>> Start RECORD LIST

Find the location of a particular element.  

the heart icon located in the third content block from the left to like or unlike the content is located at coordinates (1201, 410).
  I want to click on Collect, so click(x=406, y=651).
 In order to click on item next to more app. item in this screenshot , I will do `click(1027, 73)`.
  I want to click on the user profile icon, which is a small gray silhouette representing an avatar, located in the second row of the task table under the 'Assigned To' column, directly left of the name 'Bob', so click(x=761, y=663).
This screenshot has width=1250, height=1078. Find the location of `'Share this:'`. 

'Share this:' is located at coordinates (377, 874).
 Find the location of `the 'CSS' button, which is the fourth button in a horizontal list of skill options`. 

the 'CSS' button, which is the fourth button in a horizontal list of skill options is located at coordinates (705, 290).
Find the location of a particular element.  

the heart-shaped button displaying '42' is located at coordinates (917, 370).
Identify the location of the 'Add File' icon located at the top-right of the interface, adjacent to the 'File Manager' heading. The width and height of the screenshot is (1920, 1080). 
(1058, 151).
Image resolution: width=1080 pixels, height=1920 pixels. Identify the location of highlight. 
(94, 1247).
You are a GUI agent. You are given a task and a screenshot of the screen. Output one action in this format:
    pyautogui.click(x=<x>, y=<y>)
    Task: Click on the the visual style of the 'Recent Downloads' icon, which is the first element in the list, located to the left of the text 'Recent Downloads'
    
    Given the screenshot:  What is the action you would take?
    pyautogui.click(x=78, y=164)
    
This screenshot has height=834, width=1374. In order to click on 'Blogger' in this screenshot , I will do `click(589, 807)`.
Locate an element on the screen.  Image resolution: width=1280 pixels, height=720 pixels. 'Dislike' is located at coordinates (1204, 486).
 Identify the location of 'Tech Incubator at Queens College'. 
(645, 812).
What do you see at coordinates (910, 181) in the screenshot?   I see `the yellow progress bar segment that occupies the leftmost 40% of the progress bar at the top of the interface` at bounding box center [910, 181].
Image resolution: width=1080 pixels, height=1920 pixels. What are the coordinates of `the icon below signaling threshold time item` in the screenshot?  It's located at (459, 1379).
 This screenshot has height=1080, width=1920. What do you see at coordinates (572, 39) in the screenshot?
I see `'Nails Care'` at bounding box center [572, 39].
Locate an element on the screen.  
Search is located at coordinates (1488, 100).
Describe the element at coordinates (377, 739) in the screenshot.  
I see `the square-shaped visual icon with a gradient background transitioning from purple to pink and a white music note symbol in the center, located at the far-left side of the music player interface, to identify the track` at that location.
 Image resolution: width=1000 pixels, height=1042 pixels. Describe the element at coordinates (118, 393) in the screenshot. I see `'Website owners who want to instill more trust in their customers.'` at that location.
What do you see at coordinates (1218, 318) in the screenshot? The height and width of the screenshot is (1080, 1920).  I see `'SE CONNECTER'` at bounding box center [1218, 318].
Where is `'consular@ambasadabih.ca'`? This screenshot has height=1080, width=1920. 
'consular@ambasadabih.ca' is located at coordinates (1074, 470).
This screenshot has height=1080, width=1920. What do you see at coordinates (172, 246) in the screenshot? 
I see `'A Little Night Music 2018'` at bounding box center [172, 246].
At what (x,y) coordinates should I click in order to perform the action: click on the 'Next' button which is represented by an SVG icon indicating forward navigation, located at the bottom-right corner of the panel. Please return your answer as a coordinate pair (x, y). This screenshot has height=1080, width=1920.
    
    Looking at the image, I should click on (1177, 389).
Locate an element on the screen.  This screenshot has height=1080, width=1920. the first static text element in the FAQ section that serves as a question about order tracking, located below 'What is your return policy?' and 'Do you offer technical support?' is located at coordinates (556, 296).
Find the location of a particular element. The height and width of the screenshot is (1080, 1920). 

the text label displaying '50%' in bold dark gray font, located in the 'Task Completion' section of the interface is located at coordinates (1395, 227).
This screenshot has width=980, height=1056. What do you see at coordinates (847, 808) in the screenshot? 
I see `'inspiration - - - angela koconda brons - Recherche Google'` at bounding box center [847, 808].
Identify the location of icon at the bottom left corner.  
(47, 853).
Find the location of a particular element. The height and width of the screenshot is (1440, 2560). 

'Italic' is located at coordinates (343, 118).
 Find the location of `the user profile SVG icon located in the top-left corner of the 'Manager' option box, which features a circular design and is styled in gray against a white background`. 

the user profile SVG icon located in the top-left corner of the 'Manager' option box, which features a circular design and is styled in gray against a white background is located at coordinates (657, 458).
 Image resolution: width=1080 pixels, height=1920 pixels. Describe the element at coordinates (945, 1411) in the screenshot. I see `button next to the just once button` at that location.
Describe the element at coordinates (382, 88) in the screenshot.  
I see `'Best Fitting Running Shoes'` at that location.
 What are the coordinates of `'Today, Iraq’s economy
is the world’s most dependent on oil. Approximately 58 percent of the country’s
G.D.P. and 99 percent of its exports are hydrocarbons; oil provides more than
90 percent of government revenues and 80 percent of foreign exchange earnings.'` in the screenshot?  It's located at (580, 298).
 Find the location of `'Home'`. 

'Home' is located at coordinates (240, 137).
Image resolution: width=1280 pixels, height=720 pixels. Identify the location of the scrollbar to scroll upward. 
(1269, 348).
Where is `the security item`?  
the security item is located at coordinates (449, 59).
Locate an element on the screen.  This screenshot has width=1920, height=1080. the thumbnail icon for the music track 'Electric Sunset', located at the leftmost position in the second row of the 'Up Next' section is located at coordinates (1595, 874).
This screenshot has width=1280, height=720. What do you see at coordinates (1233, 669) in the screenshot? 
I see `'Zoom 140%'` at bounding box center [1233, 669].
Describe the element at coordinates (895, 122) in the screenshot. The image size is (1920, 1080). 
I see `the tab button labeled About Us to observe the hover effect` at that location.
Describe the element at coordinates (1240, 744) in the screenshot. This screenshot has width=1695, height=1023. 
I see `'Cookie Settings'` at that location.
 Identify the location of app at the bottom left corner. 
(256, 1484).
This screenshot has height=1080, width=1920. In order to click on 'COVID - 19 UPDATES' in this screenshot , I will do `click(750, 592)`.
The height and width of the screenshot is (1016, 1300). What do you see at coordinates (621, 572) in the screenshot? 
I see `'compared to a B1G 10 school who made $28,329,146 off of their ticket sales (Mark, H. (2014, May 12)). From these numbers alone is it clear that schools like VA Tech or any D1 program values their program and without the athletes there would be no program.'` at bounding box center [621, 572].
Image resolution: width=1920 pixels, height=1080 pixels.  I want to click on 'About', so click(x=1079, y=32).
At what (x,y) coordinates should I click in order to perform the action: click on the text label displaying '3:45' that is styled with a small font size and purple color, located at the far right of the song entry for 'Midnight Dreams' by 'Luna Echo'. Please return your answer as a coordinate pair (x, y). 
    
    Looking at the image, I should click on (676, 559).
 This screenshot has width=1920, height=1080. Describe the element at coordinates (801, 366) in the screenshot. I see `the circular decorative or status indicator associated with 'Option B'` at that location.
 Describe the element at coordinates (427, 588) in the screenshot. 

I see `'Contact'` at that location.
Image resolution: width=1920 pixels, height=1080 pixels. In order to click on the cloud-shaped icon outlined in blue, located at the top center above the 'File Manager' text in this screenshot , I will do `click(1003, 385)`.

>> End RECORD LIST

→ TASK DESCRIPTION:
Can you rewrite all of the entries above as a numbered list, leaving out the blank lines?

→ FINAL ANSWER:
1. Find the location of a particular element.  
2. the heart icon located in the third content block from the left to like or unlike the content is located at coordinates (1201, 410).
3.   I want to click on Collect, so click(x=406, y=651).
4.  In order to click on item next to more app. item in this screenshot , I will do `click(1027, 73)`.
5.   I want to click on the user profile icon, which is a small gray silhouette representing an avatar, located in the second row of the task table under the 'Assigned To' column, directly left of the name 'Bob', so click(x=761, y=663).
6. This screenshot has width=1250, height=1078. Find the location of `'Share this:'`. 
7. 'Share this:' is located at coordinates (377, 874).
8.  Find the location of `the 'CSS' button, which is the fourth button in a horizontal list of skill options`. 
9. the 'CSS' button, which is the fourth button in a horizontal list of skill options is located at coordinates (705, 290).
10. Find the location of a particular element.  
11. the heart-shaped button displaying '42' is located at coordinates (917, 370).
12. Identify the location of the 'Add File' icon located at the top-right of the interface, adjacent to the 'File Manager' heading. The width and height of the screenshot is (1920, 1080). 
13. (1058, 151).
14. Image resolution: width=1080 pixels, height=1920 pixels. Identify the location of highlight. 
15. (94, 1247).
16. You are a GUI agent. You are given a task and a screenshot of the screen. Output one action in this format:
17.     pyautogui.click(x=<x>, y=<y>)
18.     Task: Click on the the visual style of the 'Recent Downloads' icon, which is the first element in the list, located to the left of the text 'Recent Downloads'
19.     Given the screenshot:  What is the action you would take?
20.     pyautogui.click(x=78, y=164)
21. This screenshot has height=834, width=1374. In order to click on 'Blogger' in this screenshot , I will do `click(589, 807)`.
22. Locate an element on the screen.  Image resolution: width=1280 pixels, height=720 pixels. 'Dislike' is located at coordinates (1204, 486).
23.  Identify the location of 'Tech Incubator at Queens College'. 
24. (645, 812).
25. What do you see at coordinates (910, 181) in the screenshot?   I see `the yellow progress bar segment that occupies the leftmost 40% of the progress bar at the top of the interface` at bounding box center [910, 181].
26. Image resolution: width=1080 pixels, height=1920 pixels. What are the coordinates of `the icon below signaling threshold time item` in the screenshot?  It's located at (459, 1379).
27.  This screenshot has height=1080, width=1920. What do you see at coordinates (572, 39) in the screenshot?
28. I see `'Nails Care'` at bounding box center [572, 39].
29. Locate an element on the screen.  
30. Search is located at coordinates (1488, 100).
31. Describe the element at coordinates (377, 739) in the screenshot.  
32. I see `the square-shaped visual icon with a gradient background transitioning from purple to pink and a white music note symbol in the center, located at the far-left side of the music player interface, to identify the track` at that location.
33.  Image resolution: width=1000 pixels, height=1042 pixels. Describe the element at coordinates (118, 393) in the screenshot. I see `'Website owners who want to instill more trust in their customers.'` at that location.
34. What do you see at coordinates (1218, 318) in the screenshot? The height and width of the screenshot is (1080, 1920).  I see `'SE CONNECTER'` at bounding box center [1218, 318].
35. Where is `'consular@ambasadabih.ca'`? This screenshot has height=1080, width=1920. 
36. 'consular@ambasadabih.ca' is located at coordinates (1074, 470).
37. This screenshot has height=1080, width=1920. What do you see at coordinates (172, 246) in the screenshot? 
38. I see `'A Little Night Music 2018'` at bounding box center [172, 246].
39. At what (x,y) coordinates should I click in order to perform the action: click on the 'Next' button which is represented by an SVG icon indicating forward navigation, located at the bottom-right corner of the panel. Please return your answer as a coordinate pair (x, y). This screenshot has height=1080, width=1920.
40.     Looking at the image, I should click on (1177, 389).
41. Locate an element on the screen.  This screenshot has height=1080, width=1920. the first static text element in the FAQ section that serves as a question about order tracking, located below 'What is your return policy?' and 'Do you offer technical support?' is located at coordinates (556, 296).
42. Find the location of a particular element. The height and width of the screenshot is (1080, 1920). 
43. the text label displaying '50%' in bold dark gray font, located in the 'Task Completion' section of the interface is located at coordinates (1395, 227).
44. This screenshot has width=980, height=1056. What do you see at coordinates (847, 808) in the screenshot? 
45. I see `'inspiration - - - angela koconda brons - Recherche Google'` at bounding box center [847, 808].
46. Identify the location of icon at the bottom left corner.  
47. (47, 853).
48. Find the location of a particular element. The height and width of the screenshot is (1440, 2560). 
49. 'Italic' is located at coordinates (343, 118).
50.  Find the location of `the user profile SVG icon located in the top-left corner of the 'Manager' option box, which features a circular design and is styled in gray against a white background`. 
51. the user profile SVG icon located in the top-left corner of the 'Manager' option box, which features a circular design and is styled in gray against a white background is located at coordinates (657, 458).
52.  Image resolution: width=1080 pixels, height=1920 pixels. Describe the element at coordinates (945, 1411) in the screenshot. I see `button next to the just once button` at that location.
53. Describe the element at coordinates (382, 88) in the screenshot.  
54. I see `'Best Fitting Running Shoes'` at that location.
55.  What are the coordinates of `'Today, Iraq’s economy
56. is the world’s most dependent on oil. Approximately 58 percent of the country’s
57. G.D.P. and 99 percent of its exports are hydrocarbons; oil provides more than
58. 90 percent of government revenues and 80 percent of foreign exchange earnings.'` in the screenshot?  It's located at (580, 298).
59.  Find the location of `'Home'`. 
60. 'Home' is located at coordinates (240, 137).
61. Image resolution: width=1280 pixels, height=720 pixels. Identify the location of the scrollbar to scroll upward. 
62. (1269, 348).
63. Where is `the security item`?  
64. the security item is located at coordinates (449, 59).
65. Locate an element on the screen.  This screenshot has width=1920, height=1080. the thumbnail icon for the music track 'Electric Sunset', located at the leftmost position in the second row of the 'Up Next' section is located at coordinates (1595, 874).
66. This screenshot has width=1280, height=720. What do you see at coordinates (1233, 669) in the screenshot? 
67. I see `'Zoom 140%'` at bounding box center [1233, 669].
68. Describe the element at coordinates (895, 122) in the screenshot. The image size is (1920, 1080). 
69. I see `the tab button labeled About Us to observe the hover effect` at that location.
70. Describe the element at coordinates (1240, 744) in the screenshot. This screenshot has width=1695, height=1023. 
71. I see `'Cookie Settings'` at that location.
72.  Identify the location of app at the bottom left corner. 
73. (256, 1484).
74. This screenshot has height=1080, width=1920. In order to click on 'COVID - 19 UPDATES' in this screenshot , I will do `click(750, 592)`.
75. The height and width of the screenshot is (1016, 1300). What do you see at coordinates (621, 572) in the screenshot? 
76. I see `'compared to a B1G 10 school who made $28,329,146 off of their ticket sales (Mark, H. (2014, May 12)). From these numbers alone is it clear that schools like VA Tech or any D1 program values their program and without the athletes there would be no program.'` at bounding box center [621, 572].
77. Image resolution: width=1920 pixels, height=1080 pixels.  I want to click on 'About', so click(x=1079, y=32).
78. At what (x,y) coordinates should I click in order to perform the action: click on the text label displaying '3:45' that is styled with a small font size and purple color, located at the far right of the song entry for 'Midnight Dreams' by 'Luna Echo'. Please return your answer as a coordinate pair (x, y). 
79.     Looking at the image, I should click on (676, 559).
80.  This screenshot has width=1920, height=1080. Describe the element at coordinates (801, 366) in the screenshot. I see `the circular decorative or status indicator associated with 'Option B'` at that location.
81.  Describe the element at coordinates (427, 588) in the screenshot. 
82. I see `'Contact'` at that location.
83. Image resolution: width=1920 pixels, height=1080 pixels. In order to click on the cloud-shaped icon outlined in blue, located at the top center above the 'File Manager' text in this screenshot , I will do `click(1003, 385)`.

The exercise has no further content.